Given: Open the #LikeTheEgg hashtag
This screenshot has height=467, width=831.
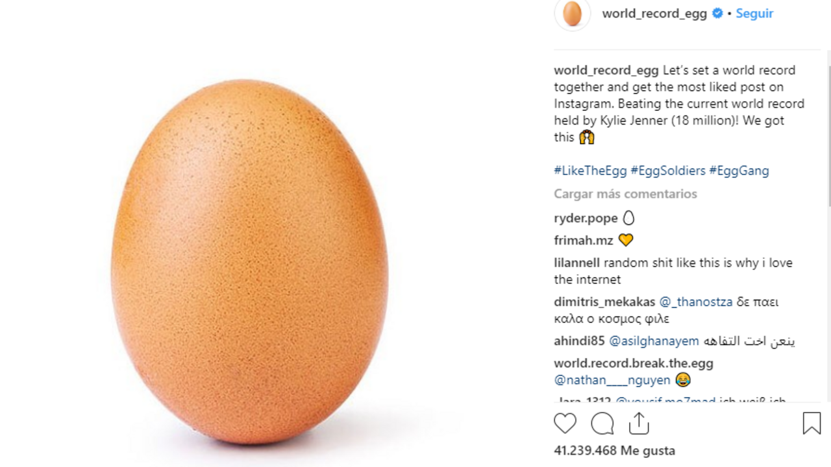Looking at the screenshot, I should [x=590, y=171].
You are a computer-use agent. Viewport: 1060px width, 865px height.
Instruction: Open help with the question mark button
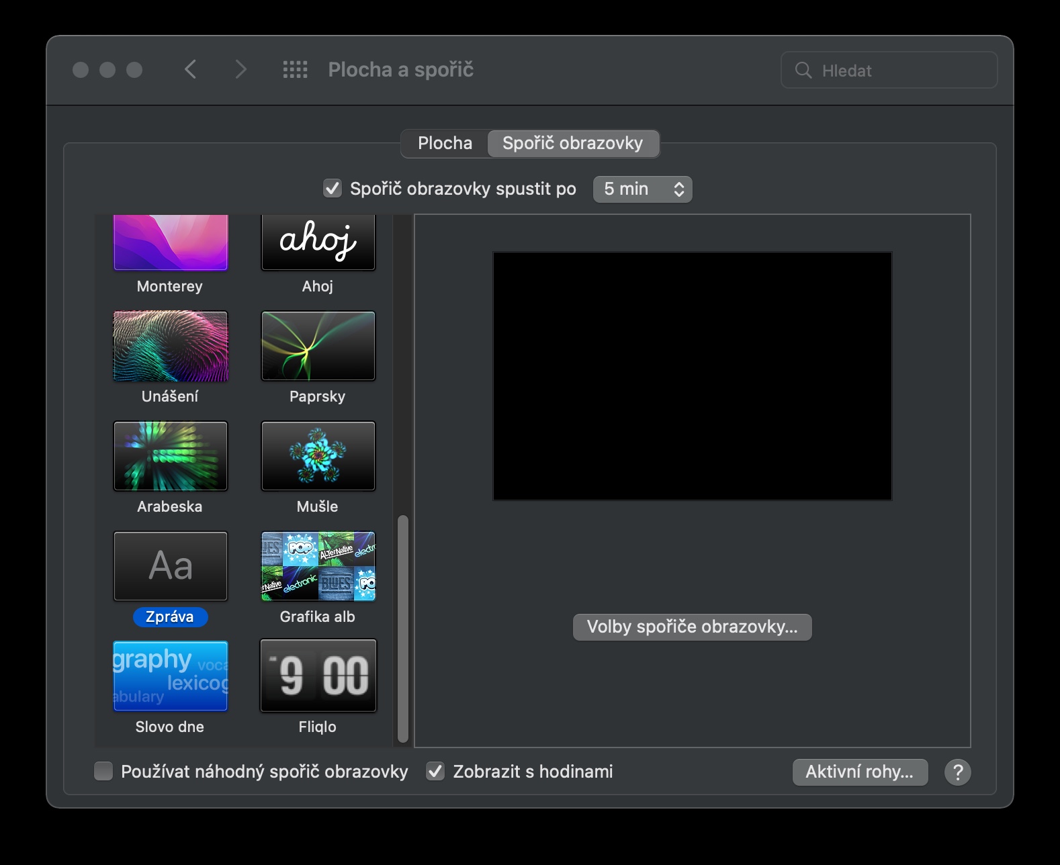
┄┄┄┄┄┄
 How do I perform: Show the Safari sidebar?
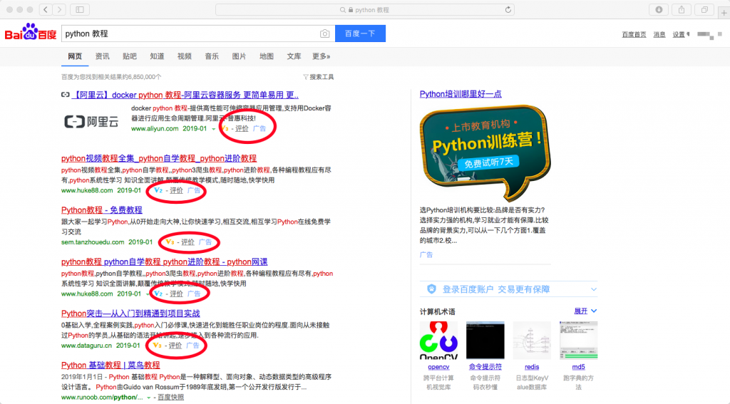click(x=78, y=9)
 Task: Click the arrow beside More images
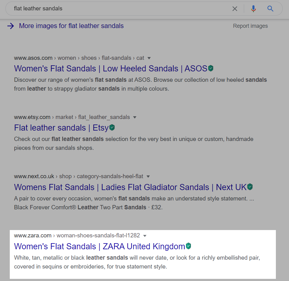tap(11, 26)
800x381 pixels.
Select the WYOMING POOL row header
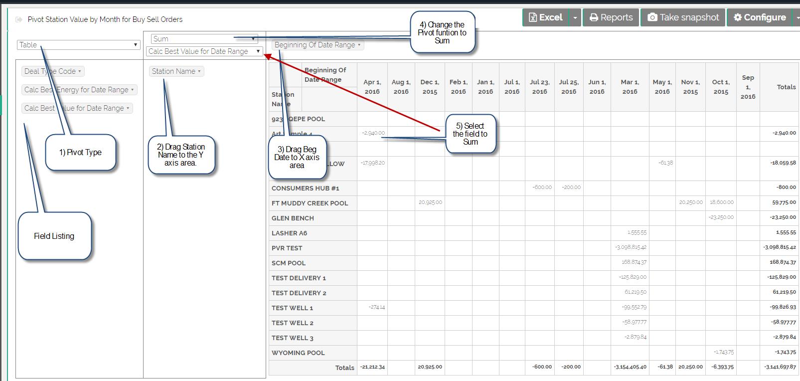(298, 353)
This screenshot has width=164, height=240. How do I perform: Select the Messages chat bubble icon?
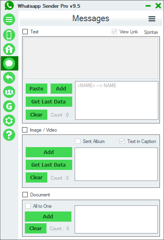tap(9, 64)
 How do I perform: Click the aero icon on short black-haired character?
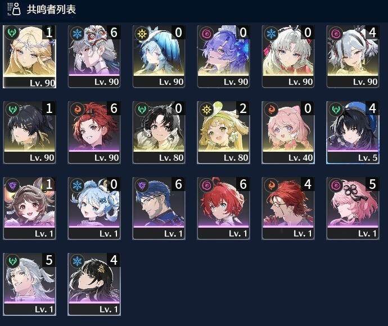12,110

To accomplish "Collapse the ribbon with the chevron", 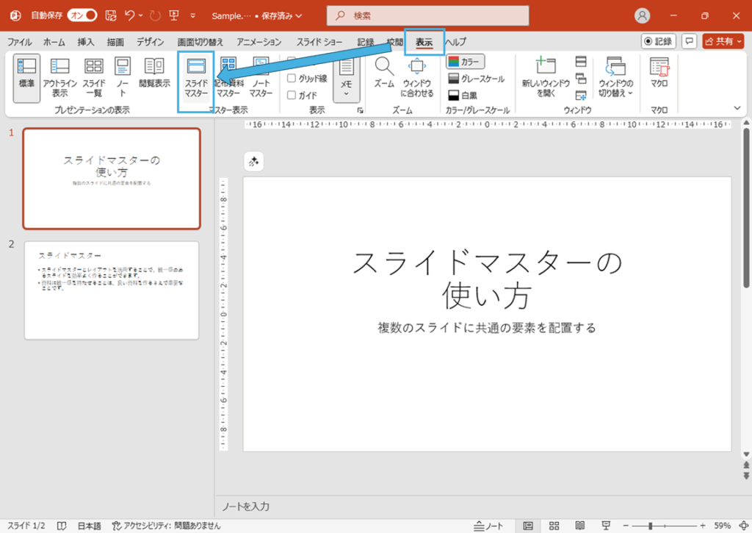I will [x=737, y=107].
┄┄┄┄┄┄
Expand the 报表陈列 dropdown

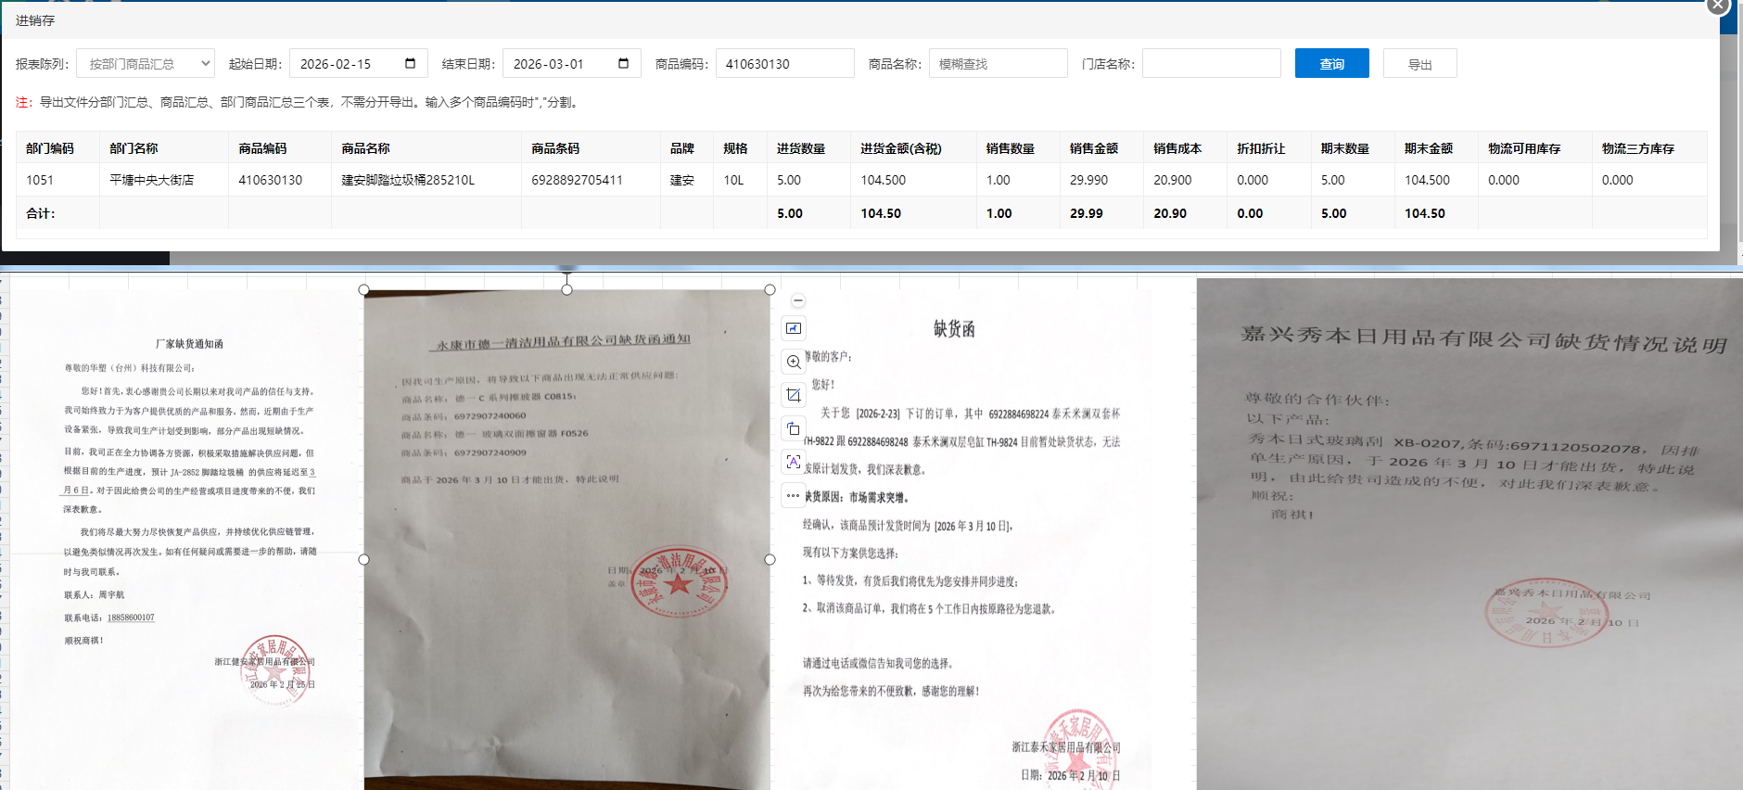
┄┄┄┄┄┄
- **Problem details**
Among the lines of the records above, count those containing the word "Open", then give the number by itself.

- **Written answer**
2